In the context of the Jacobian transformation, converting to polar coordinates involves transforming the variables \(u\) and \(v\) using formulas based on the radius \(r\) and angle \(\theta\):

• \(u = r\cos\theta\)
• \(v = r\sin\theta\)

By converting to polar coordinates, the double integral over the elliptical region can be re-evaluated over a simpler, circular region defined by \(r \leq 1\). This allows the complex variables in the integrand, such as \(uv\), to be represented in terms of simpler trigonometric functions, like \(\cos\theta\) and \(\sin\theta\), streamlining the integration process.

This approach is a common strategy in multi-variable calculus as it reduces an otherwise intricate integration task into more manageable components, leveraging the symmetry of polar angles and radial scaling to simplify the limits and computation of the integral.

Double Integral

A double integral is a way to accumulate values over a two-dimensional region. It is the 2D analogue of a single-variable integral, allowing us to calculate areas, volumes, and other quantities that depend on two variables.

The process of evaluating a double integral involves integrating a function of two variables across a specified region. In our context, this means calculating the accumulated 'weight' or value of \( |xy| \) over the ellipse region \( R \). When transformed via a Jacobian, the double integral is expressed as: \(\iint_{R}|xy| dA = \iint_{u^2+v^2\leq 1}(ab)^2 uv \thinspace dudv\), which can be solved via conversion to polar coordinates.

• Each infinitesimal portion \(dA\) is represented by \(rdrd\theta\) in polar form.
• The limits of integration change based on the geometry—here from a bounding ellipse to a disk.

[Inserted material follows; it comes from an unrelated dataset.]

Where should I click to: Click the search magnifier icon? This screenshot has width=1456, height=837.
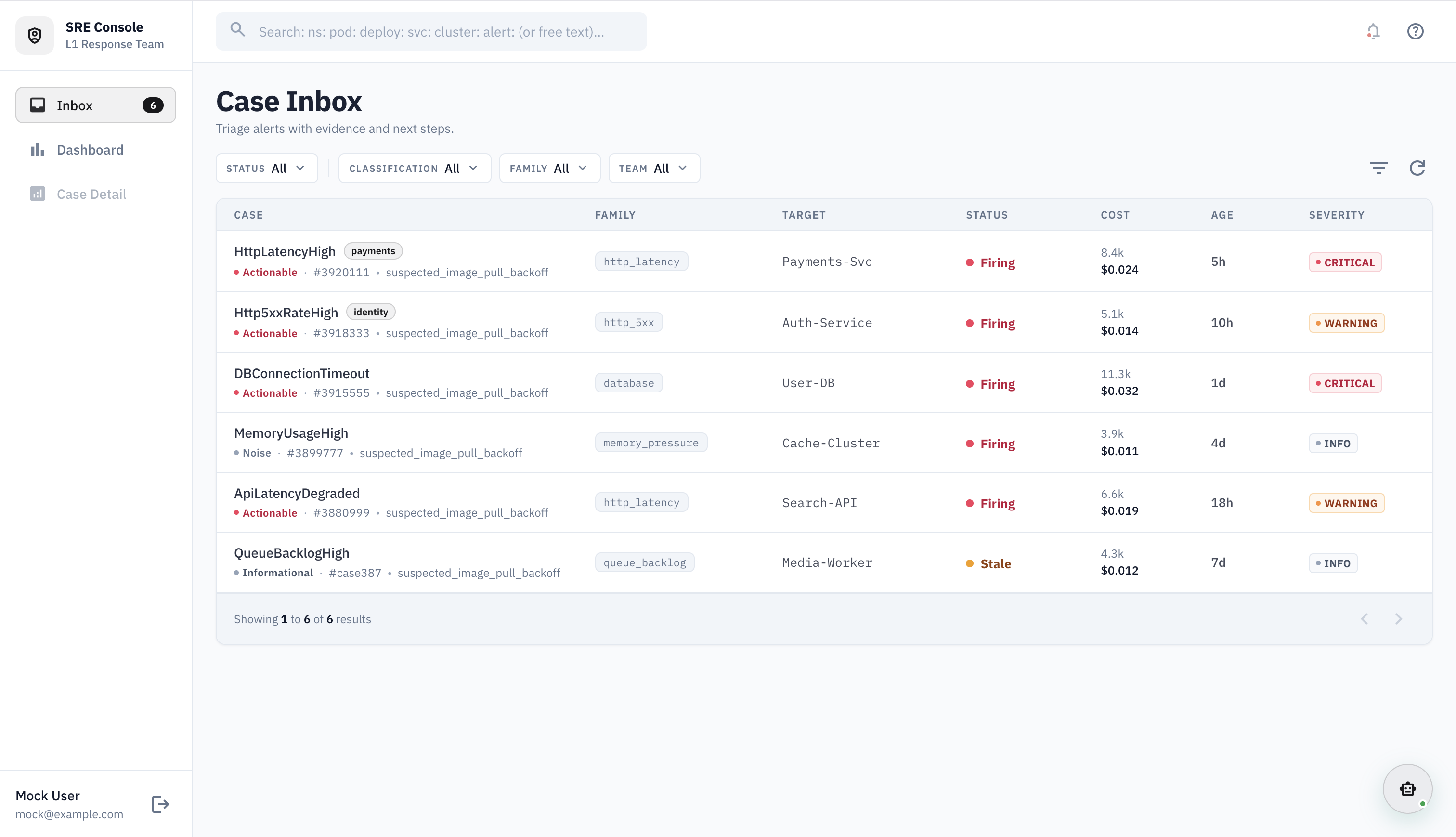pyautogui.click(x=238, y=30)
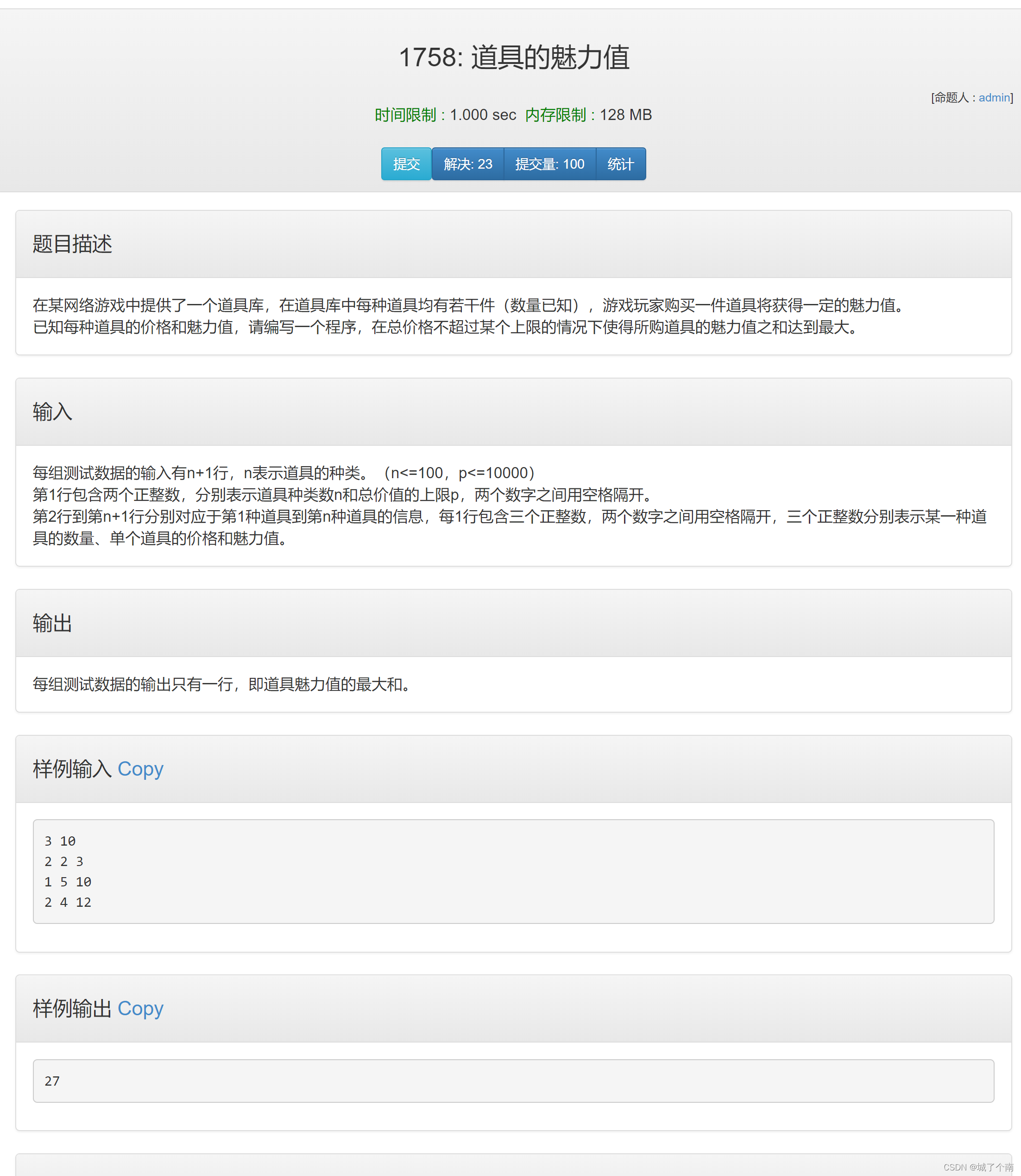Click the 提交 submit button
This screenshot has width=1021, height=1176.
(x=406, y=164)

Evaluating the resulting polar integral divides the task into more straightforward one-dimensional integrals over \(r\) and \(\theta\). This technique is beneficial for solving complex problems, reducing them into solvable steps by harnessing the power of coordinate transformations and symmetry in integration.